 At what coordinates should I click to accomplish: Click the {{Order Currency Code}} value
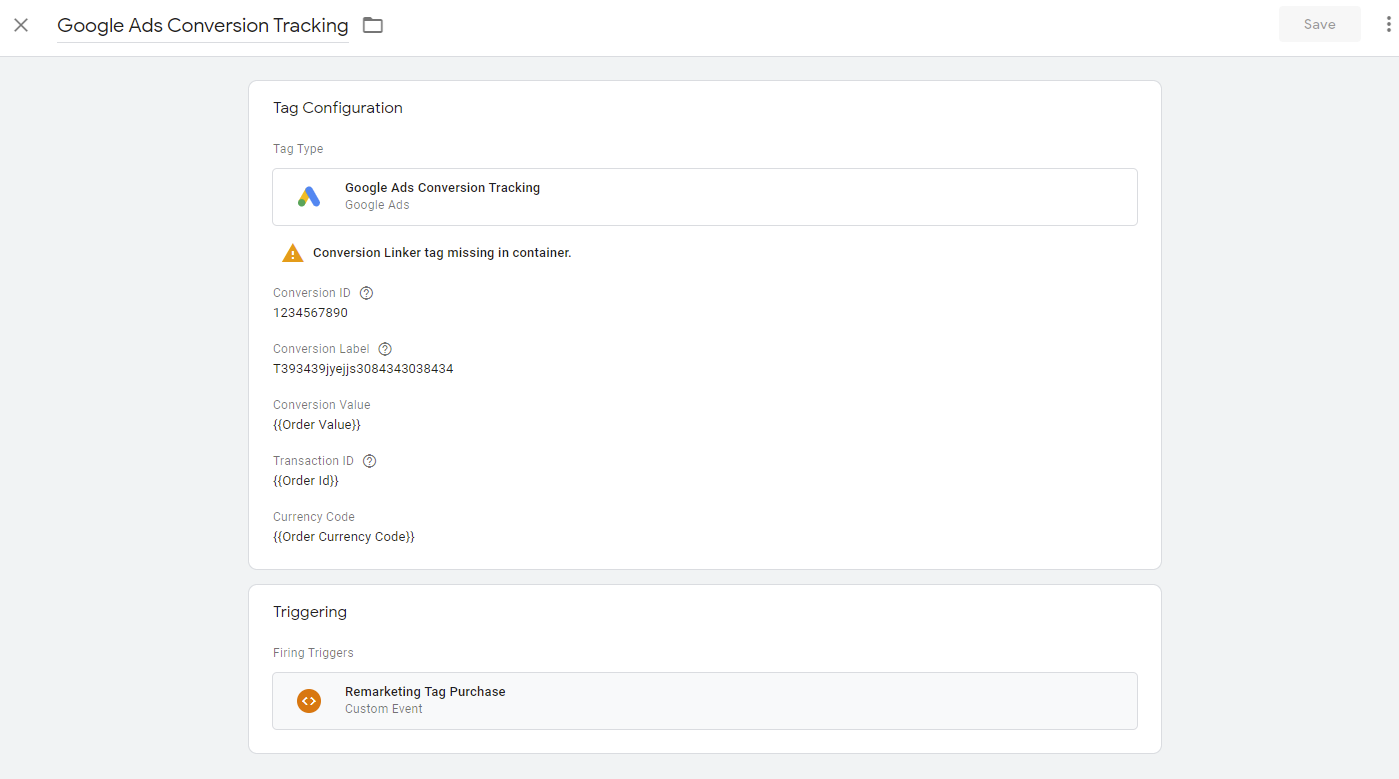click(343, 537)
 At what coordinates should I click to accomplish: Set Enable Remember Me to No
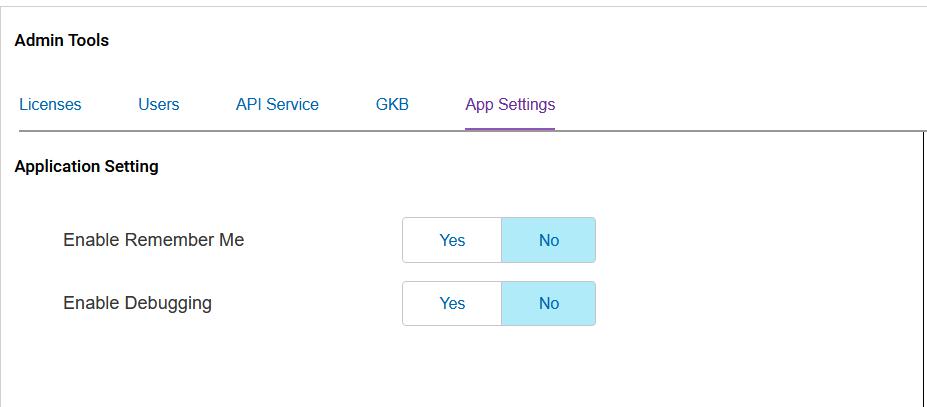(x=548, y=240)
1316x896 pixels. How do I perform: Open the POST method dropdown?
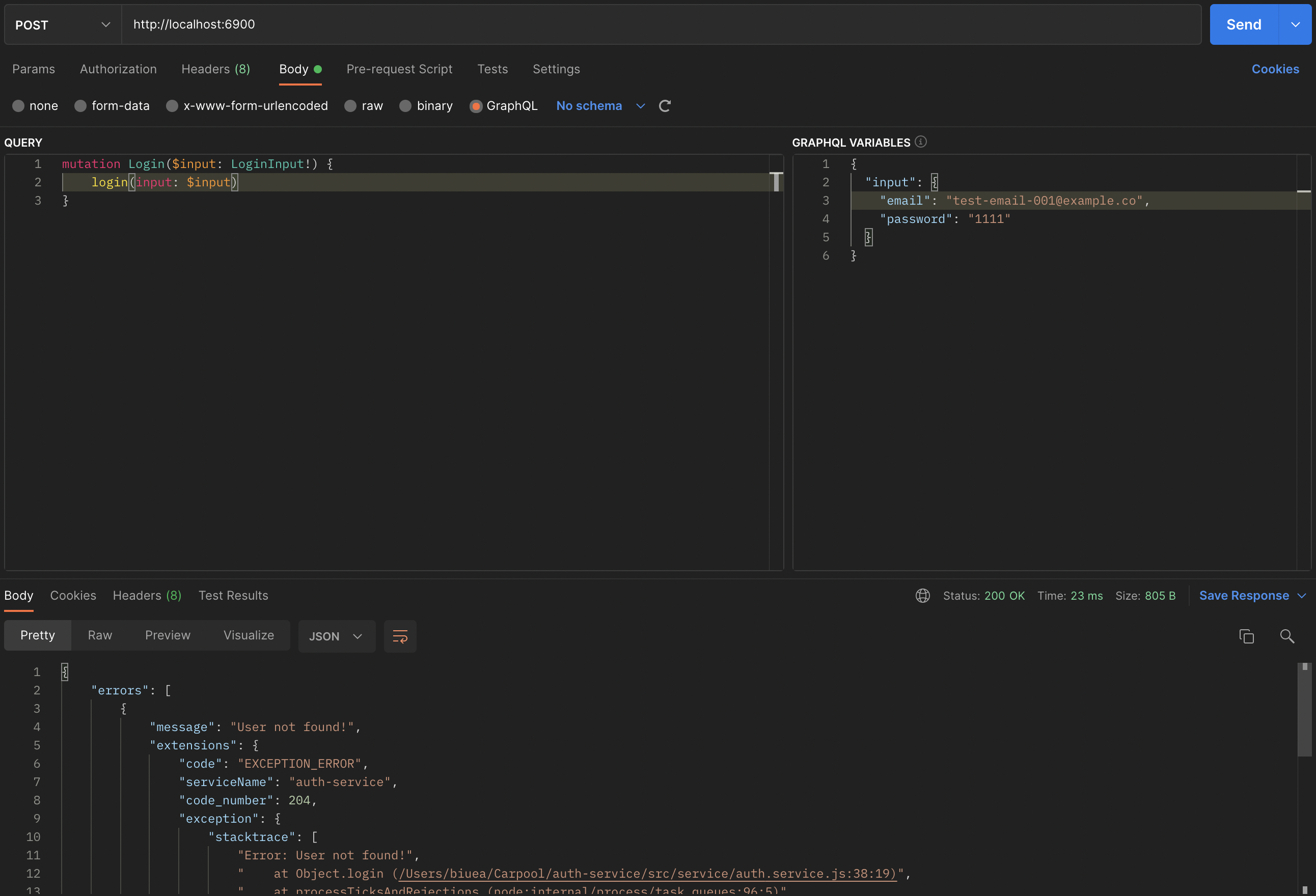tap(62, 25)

□ □ □

→ **Exercise details**:
Reproduce every line of the records above, requests included, shifting each coordinate in the answers by 47. Leave out the pictures.

→ **Exercise response**:
 At what coordinates should I click to accomplish: Click the {{Order Currency Code}} value
click(390, 584)
 At what coordinates should I click to accomplish: Set Enable Remember Me to No
(x=595, y=287)
1316x896 pixels. How do I perform: Open the POST method dropdown?
tap(109, 72)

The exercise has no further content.